PROBLEM TO SOLVE
Starting with the line that holds "The width and", repeat each line through the last one below, exactly. Pictures stay out.

+++ DATASET EXCERPTS

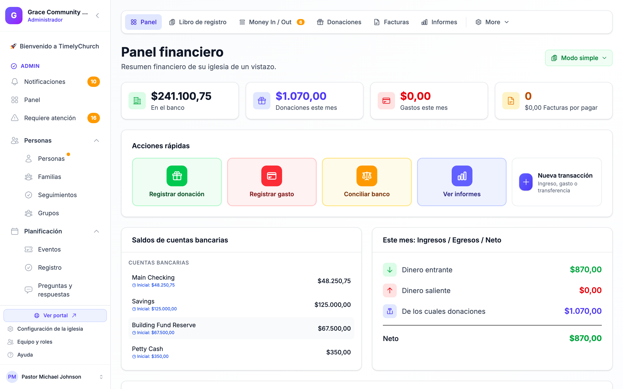The image size is (623, 389).
Task: Go to the Donaciones tab
Action: (339, 22)
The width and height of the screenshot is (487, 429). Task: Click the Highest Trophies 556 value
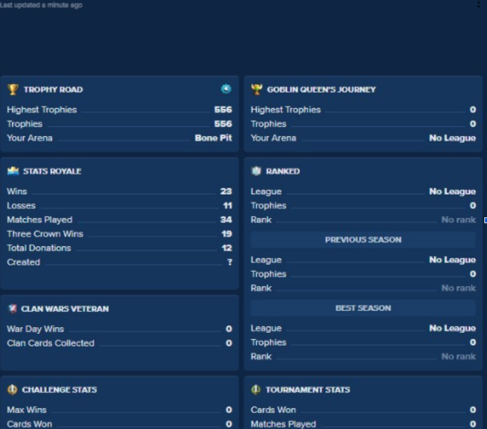223,110
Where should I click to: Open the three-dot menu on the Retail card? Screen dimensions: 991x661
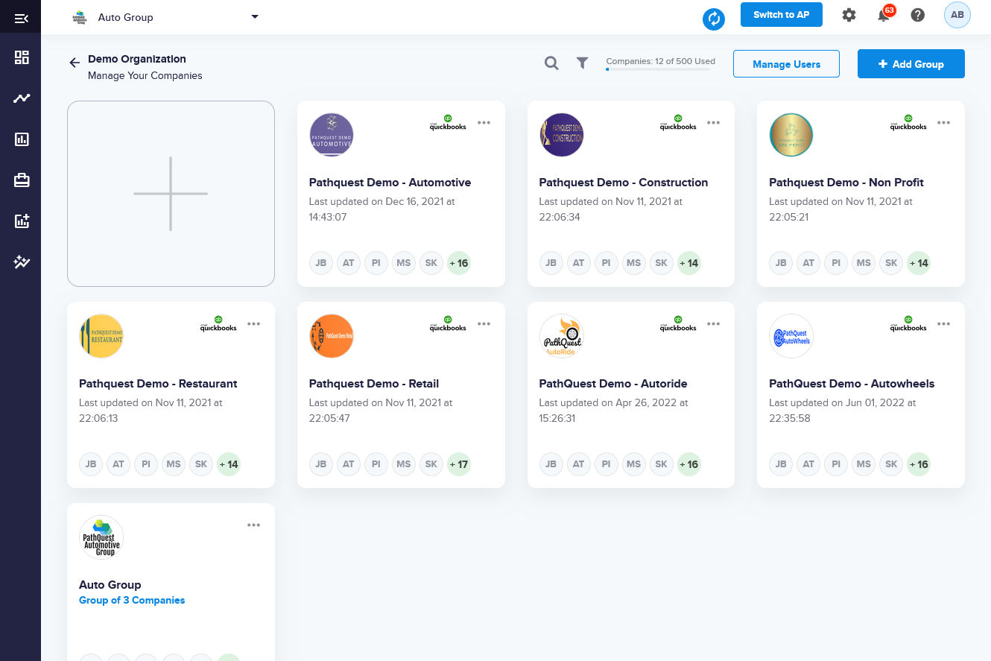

++++++

ANSWER SPACE
The width and height of the screenshot is (487, 429). Task: Click the Highest Trophies 556 value
223,110
Where should I click to: Open the three-dot menu on the Retail card? Screen dimensions: 991x661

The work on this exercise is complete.